> [THE PROBLEM]: Set down word for word the lines that begin the entries and run through the line containing "Given: Click the Windows". Give nothing further.

(DATA FOR REVIEW begins)

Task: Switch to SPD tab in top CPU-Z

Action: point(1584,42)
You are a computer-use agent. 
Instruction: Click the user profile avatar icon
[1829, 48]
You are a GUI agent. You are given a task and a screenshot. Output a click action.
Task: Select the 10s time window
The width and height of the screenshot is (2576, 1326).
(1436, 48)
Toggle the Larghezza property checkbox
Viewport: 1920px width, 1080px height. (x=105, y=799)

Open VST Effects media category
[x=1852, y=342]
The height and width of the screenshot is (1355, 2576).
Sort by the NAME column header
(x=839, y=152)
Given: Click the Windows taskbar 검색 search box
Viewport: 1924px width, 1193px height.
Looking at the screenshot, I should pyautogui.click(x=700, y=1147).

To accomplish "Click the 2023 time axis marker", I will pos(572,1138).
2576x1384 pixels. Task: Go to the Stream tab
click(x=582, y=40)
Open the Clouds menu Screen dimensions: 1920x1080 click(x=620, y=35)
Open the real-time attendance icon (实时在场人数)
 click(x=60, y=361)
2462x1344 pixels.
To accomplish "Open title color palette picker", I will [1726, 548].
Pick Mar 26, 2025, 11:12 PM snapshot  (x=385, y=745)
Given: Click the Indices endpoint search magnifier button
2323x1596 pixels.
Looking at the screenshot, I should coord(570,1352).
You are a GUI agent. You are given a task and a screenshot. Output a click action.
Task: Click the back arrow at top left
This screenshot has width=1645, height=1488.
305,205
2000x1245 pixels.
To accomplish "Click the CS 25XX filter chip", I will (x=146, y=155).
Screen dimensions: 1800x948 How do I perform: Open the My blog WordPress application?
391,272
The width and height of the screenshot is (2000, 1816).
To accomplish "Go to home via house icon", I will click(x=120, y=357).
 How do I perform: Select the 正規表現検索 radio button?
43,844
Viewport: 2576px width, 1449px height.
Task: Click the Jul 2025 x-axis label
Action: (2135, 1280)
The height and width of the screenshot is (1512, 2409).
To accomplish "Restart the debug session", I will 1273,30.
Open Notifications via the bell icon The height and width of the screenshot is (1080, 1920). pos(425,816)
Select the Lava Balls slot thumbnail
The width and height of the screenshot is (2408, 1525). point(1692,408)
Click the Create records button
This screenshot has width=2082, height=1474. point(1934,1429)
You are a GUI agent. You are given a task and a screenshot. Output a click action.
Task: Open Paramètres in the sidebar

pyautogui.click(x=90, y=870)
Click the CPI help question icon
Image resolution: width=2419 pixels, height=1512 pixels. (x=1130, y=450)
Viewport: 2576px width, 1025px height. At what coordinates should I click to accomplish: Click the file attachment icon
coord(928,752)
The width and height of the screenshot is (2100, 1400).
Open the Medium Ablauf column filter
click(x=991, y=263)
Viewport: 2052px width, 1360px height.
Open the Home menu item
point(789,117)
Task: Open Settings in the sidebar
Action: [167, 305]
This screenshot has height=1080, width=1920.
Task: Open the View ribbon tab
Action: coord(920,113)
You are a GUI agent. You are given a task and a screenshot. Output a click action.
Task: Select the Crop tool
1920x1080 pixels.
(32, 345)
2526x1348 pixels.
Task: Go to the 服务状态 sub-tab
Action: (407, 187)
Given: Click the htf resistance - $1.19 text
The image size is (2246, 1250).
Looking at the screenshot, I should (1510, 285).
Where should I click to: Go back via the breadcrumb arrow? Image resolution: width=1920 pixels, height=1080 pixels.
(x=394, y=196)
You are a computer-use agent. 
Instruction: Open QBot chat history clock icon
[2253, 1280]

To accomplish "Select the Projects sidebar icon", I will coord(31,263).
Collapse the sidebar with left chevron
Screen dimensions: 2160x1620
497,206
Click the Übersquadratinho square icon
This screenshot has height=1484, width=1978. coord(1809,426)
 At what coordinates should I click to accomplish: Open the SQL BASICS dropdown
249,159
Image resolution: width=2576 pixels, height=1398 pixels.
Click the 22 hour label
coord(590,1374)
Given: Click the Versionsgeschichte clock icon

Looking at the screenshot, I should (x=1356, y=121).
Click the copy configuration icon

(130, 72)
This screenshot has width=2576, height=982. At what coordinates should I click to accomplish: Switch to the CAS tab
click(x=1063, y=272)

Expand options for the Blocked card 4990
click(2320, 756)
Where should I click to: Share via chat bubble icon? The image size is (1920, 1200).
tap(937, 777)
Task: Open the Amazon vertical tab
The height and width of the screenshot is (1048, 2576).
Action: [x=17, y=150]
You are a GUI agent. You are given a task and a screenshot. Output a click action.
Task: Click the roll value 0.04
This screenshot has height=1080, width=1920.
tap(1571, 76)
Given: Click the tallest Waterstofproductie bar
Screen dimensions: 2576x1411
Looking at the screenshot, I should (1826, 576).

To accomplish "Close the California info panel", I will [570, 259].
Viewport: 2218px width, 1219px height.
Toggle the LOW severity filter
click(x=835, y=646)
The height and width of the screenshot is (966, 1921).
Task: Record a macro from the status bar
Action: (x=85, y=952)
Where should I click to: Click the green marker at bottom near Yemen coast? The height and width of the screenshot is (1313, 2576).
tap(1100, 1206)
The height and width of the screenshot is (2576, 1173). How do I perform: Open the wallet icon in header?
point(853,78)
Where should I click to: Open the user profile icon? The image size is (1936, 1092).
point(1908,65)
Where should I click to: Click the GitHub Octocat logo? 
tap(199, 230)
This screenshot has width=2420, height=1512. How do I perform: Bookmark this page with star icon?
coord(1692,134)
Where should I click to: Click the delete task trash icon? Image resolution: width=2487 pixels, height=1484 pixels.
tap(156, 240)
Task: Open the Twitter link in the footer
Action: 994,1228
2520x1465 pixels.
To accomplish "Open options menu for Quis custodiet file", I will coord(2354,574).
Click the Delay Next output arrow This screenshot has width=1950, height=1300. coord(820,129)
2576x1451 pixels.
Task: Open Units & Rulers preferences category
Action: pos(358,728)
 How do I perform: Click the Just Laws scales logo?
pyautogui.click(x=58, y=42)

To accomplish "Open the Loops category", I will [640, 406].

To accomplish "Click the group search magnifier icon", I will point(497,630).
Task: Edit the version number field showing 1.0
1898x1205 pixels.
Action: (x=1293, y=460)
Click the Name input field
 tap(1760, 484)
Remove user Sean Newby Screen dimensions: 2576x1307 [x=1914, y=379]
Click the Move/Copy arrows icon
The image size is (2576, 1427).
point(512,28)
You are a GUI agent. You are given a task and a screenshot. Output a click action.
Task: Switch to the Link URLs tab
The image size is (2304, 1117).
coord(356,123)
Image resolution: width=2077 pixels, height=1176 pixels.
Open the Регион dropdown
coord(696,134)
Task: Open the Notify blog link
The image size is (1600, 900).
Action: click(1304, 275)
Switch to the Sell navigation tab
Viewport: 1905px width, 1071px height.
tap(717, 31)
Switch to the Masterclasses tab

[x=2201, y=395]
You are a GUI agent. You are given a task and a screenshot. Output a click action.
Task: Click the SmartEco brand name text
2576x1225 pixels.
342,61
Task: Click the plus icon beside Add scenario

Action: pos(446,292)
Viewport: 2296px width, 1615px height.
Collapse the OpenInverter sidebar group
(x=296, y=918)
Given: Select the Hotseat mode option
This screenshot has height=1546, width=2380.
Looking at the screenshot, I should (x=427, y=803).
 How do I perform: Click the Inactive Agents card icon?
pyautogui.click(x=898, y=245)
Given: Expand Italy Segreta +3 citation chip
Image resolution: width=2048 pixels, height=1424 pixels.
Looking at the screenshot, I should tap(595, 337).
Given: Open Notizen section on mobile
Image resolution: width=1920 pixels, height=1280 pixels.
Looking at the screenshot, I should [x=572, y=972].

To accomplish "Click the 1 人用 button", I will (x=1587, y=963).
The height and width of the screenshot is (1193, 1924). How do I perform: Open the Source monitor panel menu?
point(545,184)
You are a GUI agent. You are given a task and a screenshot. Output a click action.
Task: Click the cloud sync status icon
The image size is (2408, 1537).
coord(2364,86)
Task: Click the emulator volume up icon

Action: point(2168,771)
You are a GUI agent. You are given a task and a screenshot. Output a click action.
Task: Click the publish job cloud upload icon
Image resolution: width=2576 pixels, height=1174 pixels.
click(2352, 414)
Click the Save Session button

(DATA FOR REVIEW ends)

> [TASK SOLUTION]:
Task: Switch to SPD tab in top CPU-Z

Action: point(1584,42)
You are a computer-use agent. 
Instruction: Click the user profile avatar icon
[1829, 48]
You are a GUI agent. You are given a task and a screenshot. Output a click action.
Task: Select the 10s time window
The width and height of the screenshot is (2576, 1326).
(1436, 48)
Toggle the Larghezza property checkbox
Viewport: 1920px width, 1080px height. (x=105, y=799)

Open VST Effects media category
[x=1852, y=342]
The height and width of the screenshot is (1355, 2576).
Sort by the NAME column header
(x=839, y=152)
Given: Click the Windows taskbar 검색 search box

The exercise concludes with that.